A signal determination method for determining a representative value from the measured values according to the following procedure, and comparing the representative value with a predetermined reference value to determine the quality of a signal in that section. Procedure for determining a representative value First step for continuously measuring N signal values Second step for rearranging the measured values obtained in the first step in descending order Difference between two adjacent values of the rearranged measured values The fourth step in which the values are sorted in descending order of the difference value The fourth step in which the difference values obtained in the fifth step and the third step in which (0.3N) difference values are extracted from the maximum value of the sorted difference values From the beginning (0.4N)

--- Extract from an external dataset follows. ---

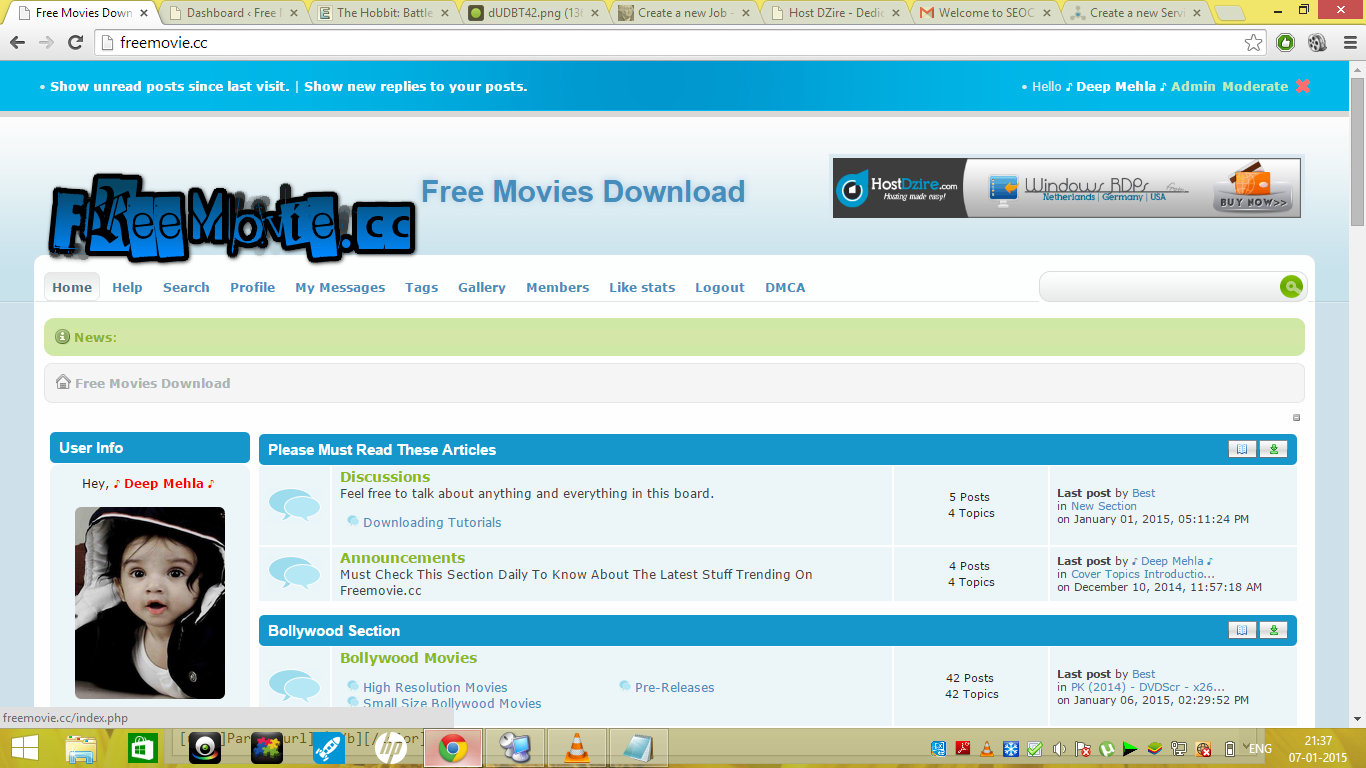Image resolution: width=1366 pixels, height=768 pixels.
Task: Click the home icon in the Free Movies Download breadcrumb
Action: (62, 382)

Sixth step of extracting the difference values The first determination is made as to whether or not all the values of the difference values extracted in the fifth step are present in the value group extracted in the sixth step. (1) As a result of the primary determination, if any, the representative value of the N measurement values is determined by [(0.4N) +
1] -th numerical value. (2) If the result of the primary determination does not exist, a secondary determination is made as to whether the (0.1N) th numerical value in the fifth step exists in the value group in the sixth step, (2) -1: As a result of the second discrimination, if it exists, the position number that first exists in the value group in the sixth step is M,
The (M + 1) th numerical value of the measured values in the second step is determined as a representative value of the N measured values. (2) -2: As a result of the secondary determination, if there is no secondary determination, the (0.1N) th numerical value of the measured value in the second step is determined as a representative value of the N measured values.